Tuesday, October 16, 2012

East Coasting Southward

A benefit for the (sadly underfunded) Boston Mounted Police held in Hamilton, Mass.  Too rainy for an actual game of polo, but the youngsters were allowed to crack the balls around.


In a federal office, a painting depicts a Cold War building.  When I looked closer, I saw a charming 
(and unlikely) detail.


 In Topsfield, the blue ribbon went to this picturesque little bonsai.

The train ride to New York City was fast, but the obnoxious cellphone conference calls were all around me.  In the city, I stumbled across this group while working my way in and out of the
spots on West 44th.

A college friend (and bourbon-pushing host) has keys to Gramercy Park.  He took me through and gave me the last three years of gossip concerning the politics of the place.  Fascinating.

A lunch with (The Trad) Tin-Tin, who served great wine and great food.  He was as much the gentleman as I had imagined.  Sharp wit, attentive host, and an all-around fun guy.
At Penn Station, I saw this Anglo-clad gent waiting his train as well.

A heavy new jacket, gift from Plum.  Thick and thorn-proof and warm beyond reason.  He took me in and out of some excellent restaurants near Clinton Hill.  I like bars and restaurants that offer very little choice.  Gigantic menus are a turn-off for me, and I often leave the choices to the server or the chef.

Bartenders are always put off when I order "something to drink" but refuse to specify even the category.  "Beer?  Wine?  Liquor?  Sir, you have to narrow it down."  Since I like nearly everything, I'm easy.  "You're the professional" I tell them, "I'd like something to drink".

We Americans have too much choice, and we limit the richness of our experiences by constantly customizing our food and drink environments.  Next time you're in a restaurant, order "something to drink and something to eat" and see what they bring you.  Sure, they'll protest at first, but you'll be better for the experience.

In DC now, en route to New Orleans for dinner at the dress code mandated Galatoires.  


  1. Tintin is as you describe. Any chance you are pausing in Philly?

  2. I think I'd probably punch you in the face if you came in to my bar and simply ordered, "something to drink." Either that or I'd give you a glass of water.
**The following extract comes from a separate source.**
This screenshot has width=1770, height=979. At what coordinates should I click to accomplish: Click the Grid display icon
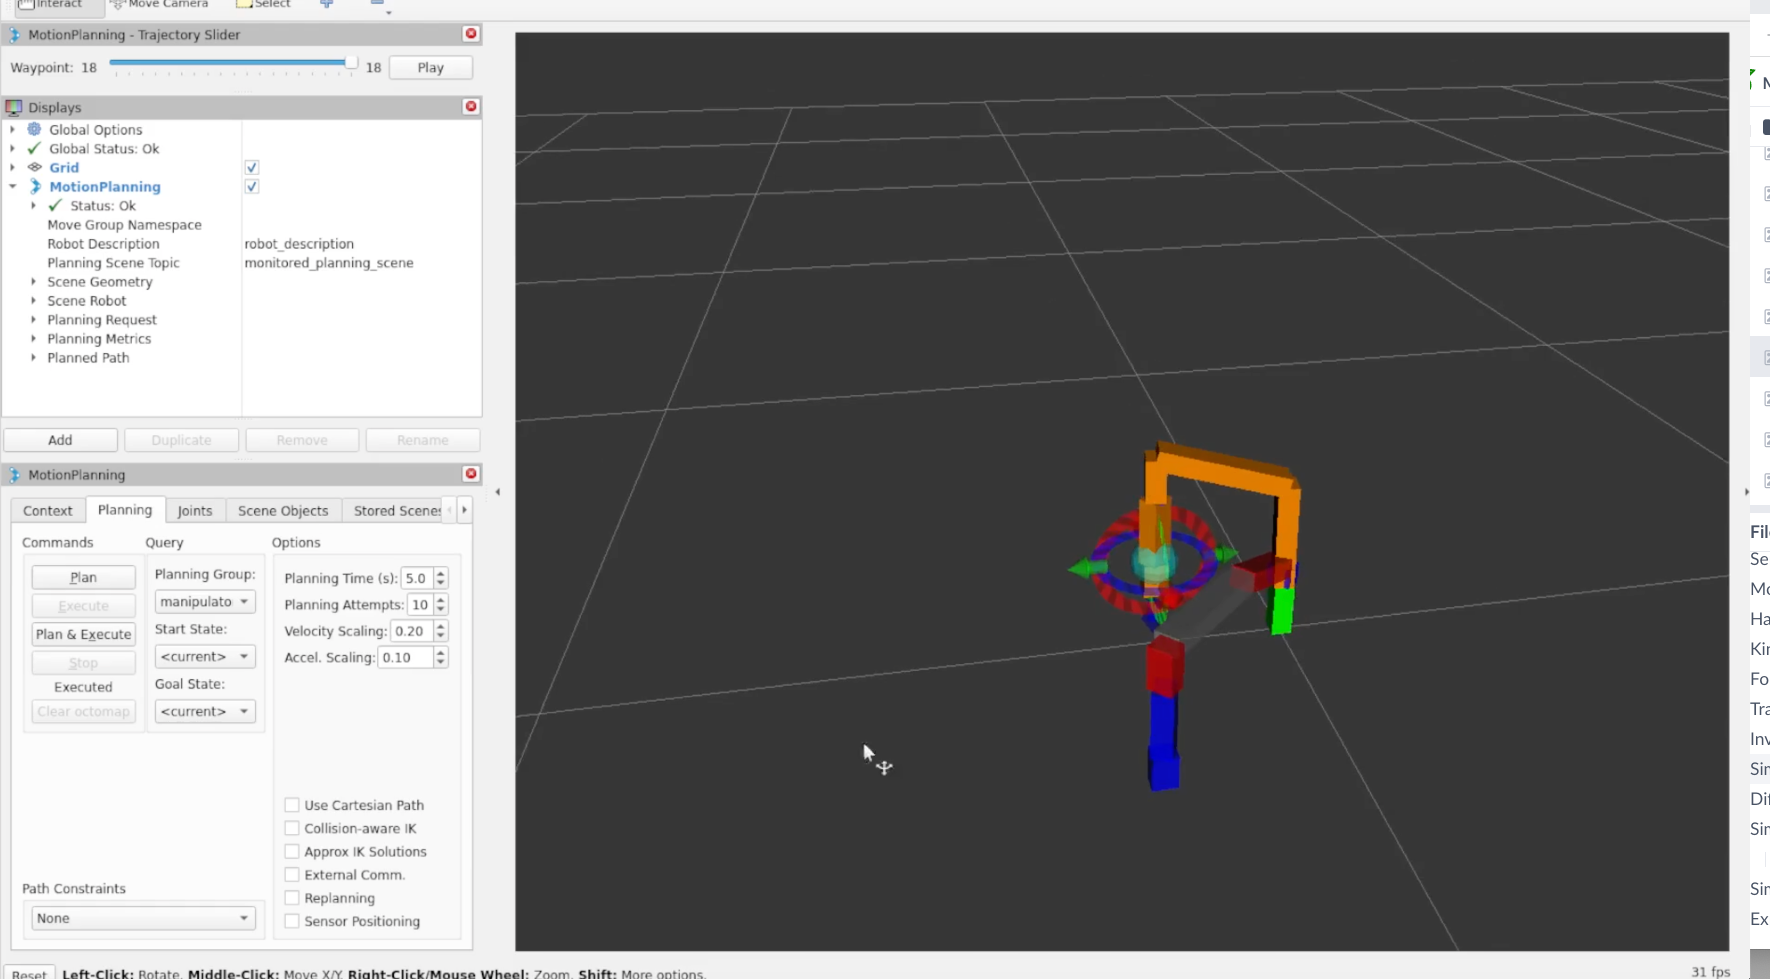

    1. It wouldn't be the first time it happened to me. I'd tip accordingly, though.

  3. When we lived in Gramercy Park, we had a key to the park. Your mention brought back fond memories.......it's such a lovely, quiet park; or it was, in the late '60s early '70s!
    I bet that the cost of a key is much higher now!
    Back then the ONLY area that was called Gramercy Park were the 4 blocks that surround the park. Now, it appears that some real estate jerks have included a whole lot of strange areas in the nomenclature, which drives this purist to utter distraction!

  4. We were almost at Myopia for that event, but the rain kept us away.

    A friend took a blue ribbon at Topsfield for her Nantucket basketry.

    Jealous of your Gramercy Park tour. I've wanted to go in, since I learned, as a little girl, that it was locked.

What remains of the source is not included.